麦金太尔就是这么一个人。此人早年加入英国共产党,后来转入长老会,再后来改宗天主教。【颇为传奇】

本书探索麦金太尔的三个面向:

1,政治:新左派

2,哲学:斯大林主义的道德批判

3,神学:世俗化问题


麦金太尔曾经因为不满意工党the Labor Party(日趋保守),而加入新左派New Left——批判斯大林主义Stalinism和批判旧左派The Old Left。

总而言之,有两个声音徘徊在麦金太尔的政治生活中:其一,反对自由的个人主义liberal individualism【由此可见为什么他在After Virtue中喜欢本笃会那种小共同体】;其二,反对苏联的激进主义Soviet Cynicism。


在道德哲学领域,麦回到亚里士多德,强调logos:人是理性动物(独立于共同体之外),又是政治动物(隶属某一共同体)。


神学领域,麦面对的是霍布斯的遗产:如何面对共同体之间的战争(如,宗教战争,Church-State)?自由主义者liberalism的答案是,分离separation——政教分离,公民与个人分离。

麦长期以来希望结合马克思主义哲学和基督教神学。

麦认为,liberal individualism的根源在于世俗化secularization。

He counters the flight from evil with the search for the good. 【这句话概括得好,自由主义的主要策略就是逃避恶,而麦的亚里士多德传统则是要寻求善】

值得注意的是,对于新亚里士多德主义,麦对其德国根源(如阿伦特,列奥·斯特劳斯)保持冷漠,而主要是跟从分析哲学传统的亚里士多德主义者(如Anscomb)。

麦对巴特的神学也有所思考。但是他不同意巴特的哲学和神学的对立方案,认为二者是互相支持的。因此,麦最后更倾向于托马斯主义的路径,即恩典成全理性,承认the natural desire for God. 麦反对唯独信仰,强调事工与圣传。


◆Chapter03

>>How do “communities” relate to each other? 

>>What happens when the duties community life calls for come into conflict with one another?

>>Separation of the state from civil society, separation of man and the citizen, separation of church and state . . . In placing each man on the level of humanity, in making each believer and each citizen an “individual,” the Enlightenment offers a response to the theologico-political problem

>>Concerned to join together the right and the good, MacIntyre criticizes the liberal separation thereof.

>>Hobbes is his adversary par excellence. 

>>Marxist Christianity, with which MacIntyre was for a long time aligned, thus seems to presuppose the natural harmony of (Marxist) philosophy and (Christian) theology.

>>Is not reading the newspaper a kind of morning prayer, and history a kind of theodicy? 

>>one as polis and the other as ecclesia

>>MacIntyre looks to show that individual judgment relates to collective reasoning, taken up in an authoritative tradition.

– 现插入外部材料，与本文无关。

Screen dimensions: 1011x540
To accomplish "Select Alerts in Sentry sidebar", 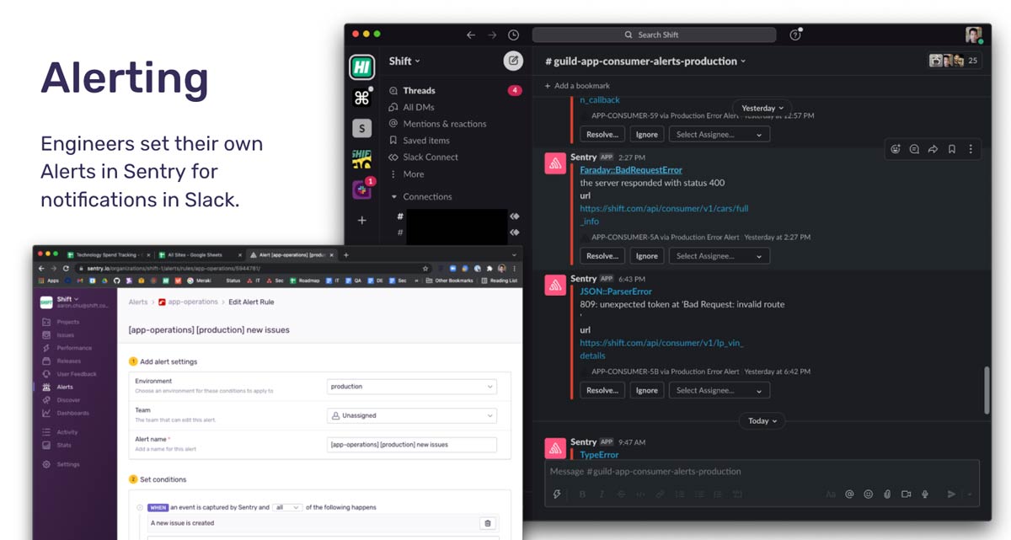I will pyautogui.click(x=65, y=387).
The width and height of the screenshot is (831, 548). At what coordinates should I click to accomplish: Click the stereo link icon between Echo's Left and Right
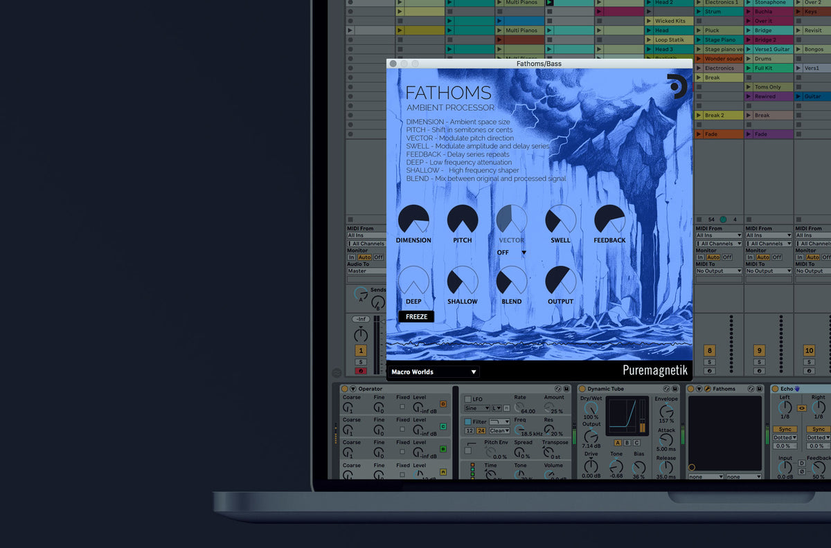click(x=801, y=408)
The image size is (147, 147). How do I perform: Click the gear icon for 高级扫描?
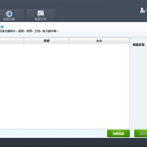pos(9,14)
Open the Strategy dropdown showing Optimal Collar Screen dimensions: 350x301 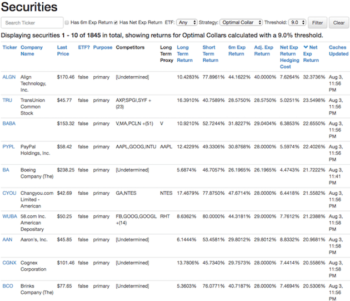[241, 23]
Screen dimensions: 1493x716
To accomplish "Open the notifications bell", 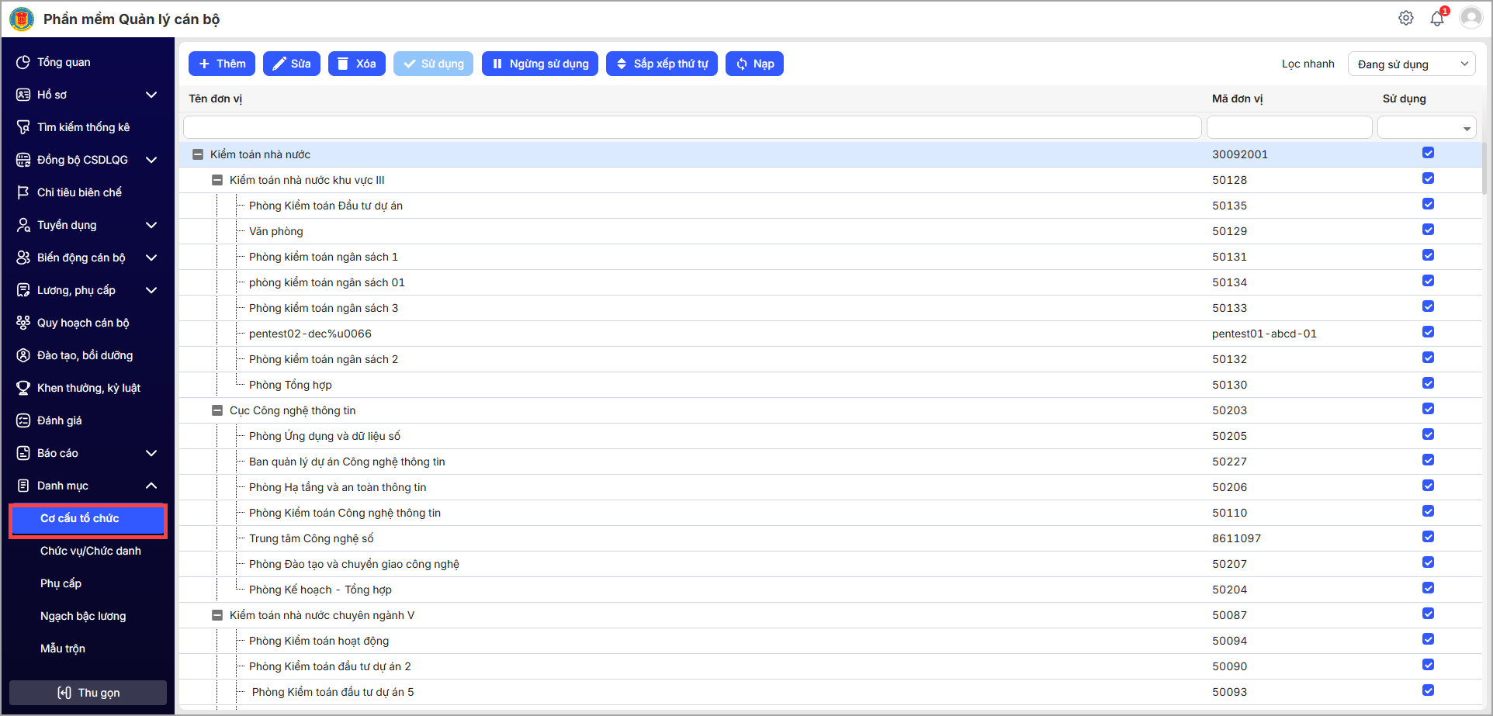I will click(1437, 19).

>>Historically, the wars of religion called for a fourfold reaction: liberal individualism, the theory of state sovereignty, the cultural homogenization of the nation-state, and the abandonment of the Aristotelian theory of the mixed regime. 

>>MacIntyre designates liberal individualism as the root of secularization.

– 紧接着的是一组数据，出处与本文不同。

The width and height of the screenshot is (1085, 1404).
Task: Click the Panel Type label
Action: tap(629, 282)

>>MacIntyre starts from the common danger that individualism poses to the believer and to the citizen: the enclosure in a self reduced to almost nothing and the loss of the sense of the sacred, the meaning of good and evil.

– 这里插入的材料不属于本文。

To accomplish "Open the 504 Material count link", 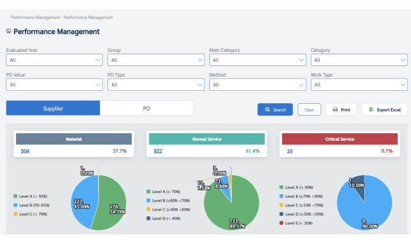I will tap(25, 151).
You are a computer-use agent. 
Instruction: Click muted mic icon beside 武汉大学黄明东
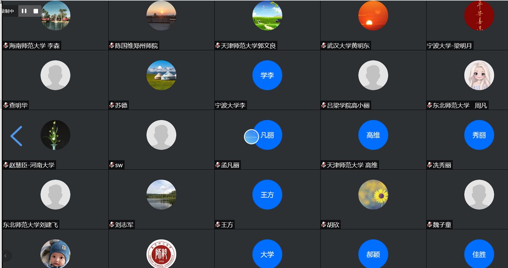point(324,46)
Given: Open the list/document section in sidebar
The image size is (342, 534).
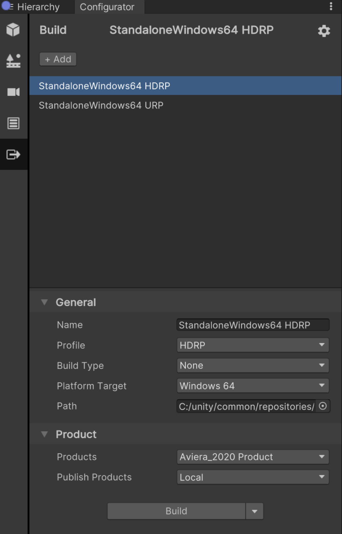Looking at the screenshot, I should [x=13, y=123].
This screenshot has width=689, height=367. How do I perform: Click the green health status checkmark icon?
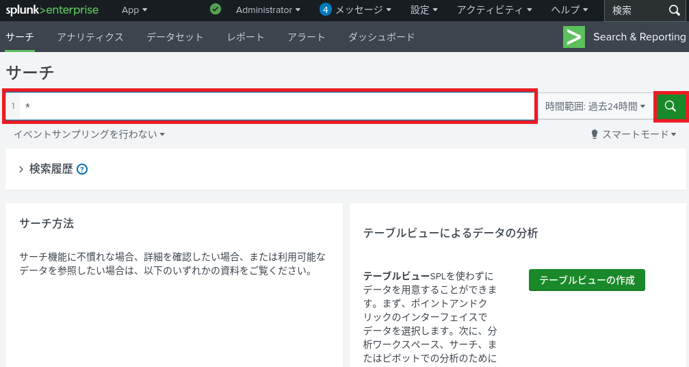point(216,10)
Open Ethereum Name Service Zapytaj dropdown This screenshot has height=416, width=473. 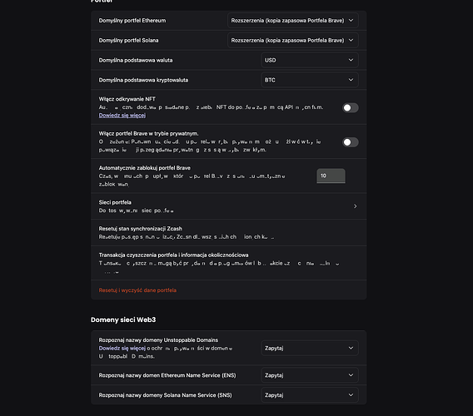310,375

>>He counters the flight from evil with the search for the good.

>>McCabe had long been one of the dominant figures in Slant, a journal of the Catholic left. Both Marxist and Thomist, he effects MacIntyre's transition from Marxist to Thomist.

>> We should understand the allusion to St. Benedict as referring to the Puritans, who founded the United States. 

>>MacIntyre remains indifferent to the neo-Aristotelianism of German origin, which, in particular with Hannah Arendt, Eric Voegelin, and Leo Strauss, looks to the Stagirite’s political thought. MacIntyre draws his inspiration from the neo-Aristotelianism of analytical philosophers such as Elizabeth Anscombe, who are mainly interested in the philosophy of action.

>>on the one hand, Barth’s zeal (which opposes reason to faith), and on the other, the neo-Hegelian rationalism of Marxist Christianity (which confuses reason and faith). 

>>Philosophy and theology support each other, granting their place to natural desire at the same time as to the glory of an essentially mysterious God.

>> MacIntyre thus emphasizes the existence of naturally good desires. 

>>By giving a central place to action, to agency, MacIntyre rejects sola fide, the rejection of works. We must take care neither to sacrifice freedom for the glory of God nor the glory of God for freedom—neither to sacrifice nature for grace nor grace for nature.

>>for Thomas Aquinas seemed to offer the means of escaping the dilemma with which he had long lived. 

>>For a Catholic, tradition is the fruit of grace working within human life, acting through human practices. 


麦关于宗教问题的重要文章:MacIntyre, A. (1986). Which god ought we to obey and why?. Faith and Philosophy, 3(4), 359-371.